Scientific classification
- Kingdom: Animalia
- Phylum: Chordata
- Class: Amphibia
- Order: Anura
- Family: Hylidae
- Genus: Nyctimystes
- Species: N. narinosus
- Binomial name: Nyctimystes narinosus Zweifel, 1958
- Synonyms: Nyctimystes narinosa Zweifel, 1958 ; Litoria narinosa (Zweifel, 1958) ;

= Nyctimystes narinosus =

- Authority: Zweifel, 1958
- Conservation status: LC

Species of amphibian

Nyctimystes narinosus, the common big-eyed treefrog, is a species of frog in the subfamily Pelodryadinae of the family Hylidae.
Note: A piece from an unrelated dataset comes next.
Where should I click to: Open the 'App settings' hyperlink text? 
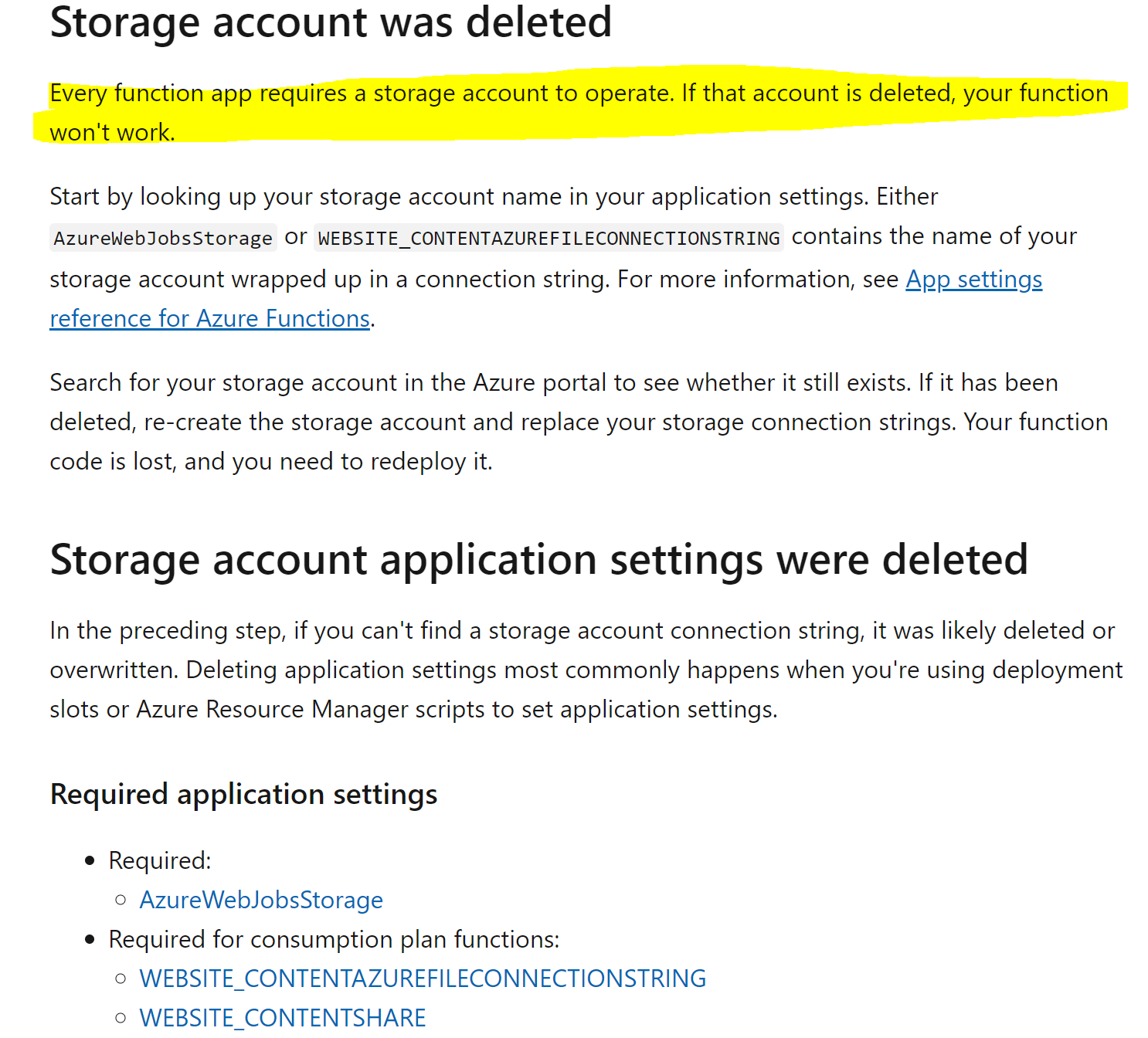pos(973,279)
It is endemic to New Guinea and occurs in the Wahgi-Sepik Dividing Range and the Schrader Mountains, on both sides of the border between Papua (Indonesia) and Papua New Guinea. There is, however, some uncertainty about the western limit of this species. Despite its vernacular name, Nyctimystes narinosus is not a common species.

==Description==
The holotype, an adult female, measures 64 mm in snout–vent length. Males measure 48–59 mm in snout–urostyle length. The snout is high and blunt. The canthus rostralis is distinct. The tympanum is small but distinct, partly obscured by the prominent supratympanic fold. The palpebral reticulum forms an irregular broken network of brown lines. The fingers hava basal webbing whereas the toes are about three-quarters webbed. The dorsum is usually chocolate brown, sometimes paler. There is a varying amount of cream to bright orange decoration consisting of scattered blotches and broad dorsolateral bands that reach the lores; this color may occasionally cover the entire dorsum. The brown coloration fades on the flanks to an off-white belly with brown speckling, with denser speckling on the throat. The lips are spotted, The iris is mid-brown. Males have a subgular vocal sac.
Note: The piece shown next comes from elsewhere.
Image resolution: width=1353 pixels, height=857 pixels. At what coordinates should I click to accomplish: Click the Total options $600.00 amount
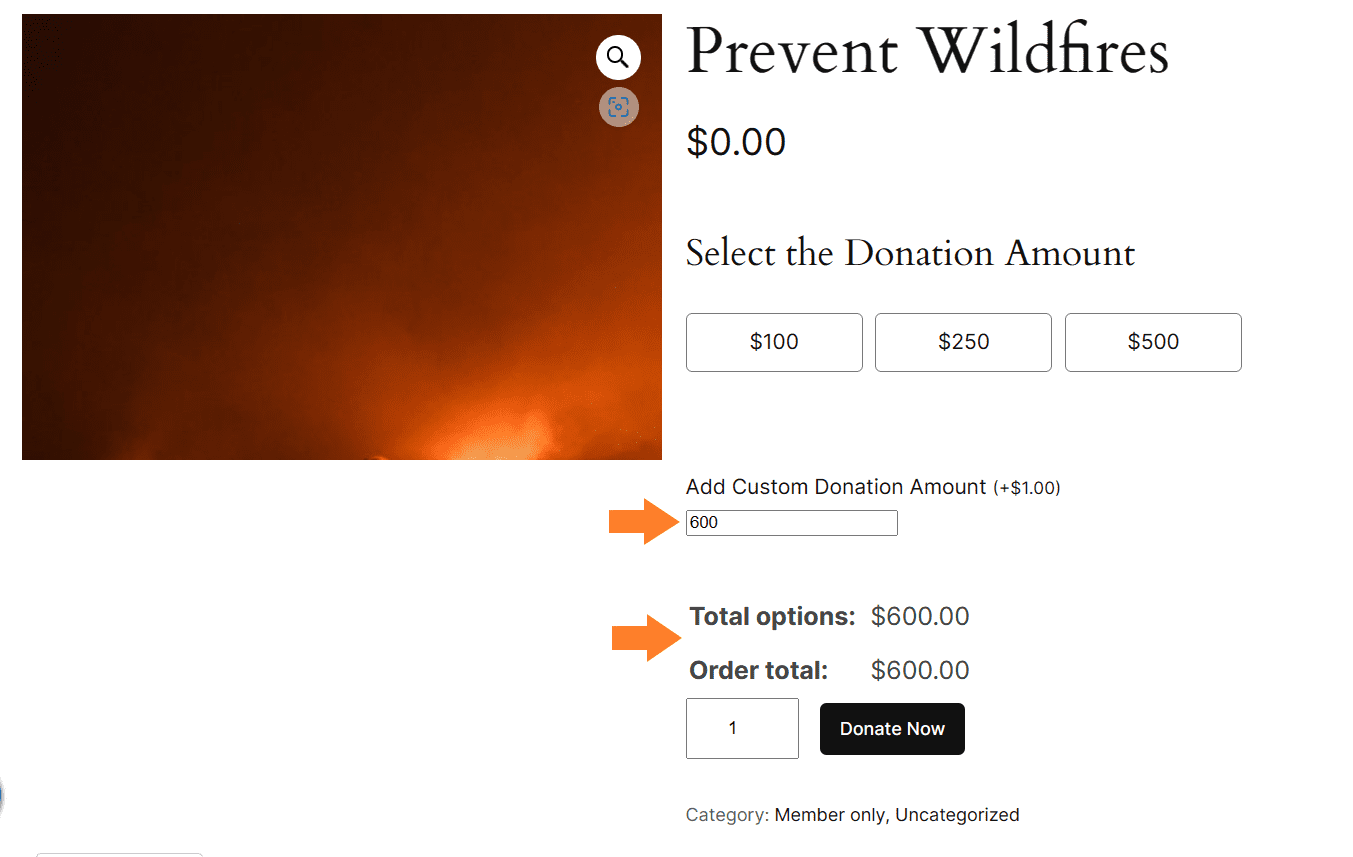920,616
The male advertisement call is a very loud "whistle". The tadpole is large and black or dark.

==Habitat and conservation==
Ecology of Nyctimystes narinosus is poorly known. It is a high-altitude species, being found at elevations of 1500–2500 m above sea level or higher. In the Schrader Mountains, it only occurs in Nothofagus forest, living high in the trees. If similar to other Nyctimystes, the eggs are laid in torrential streams.

Nyctimystes narinosus is a low-density species. It is not known to occur in any protected areas. It is consumed locally.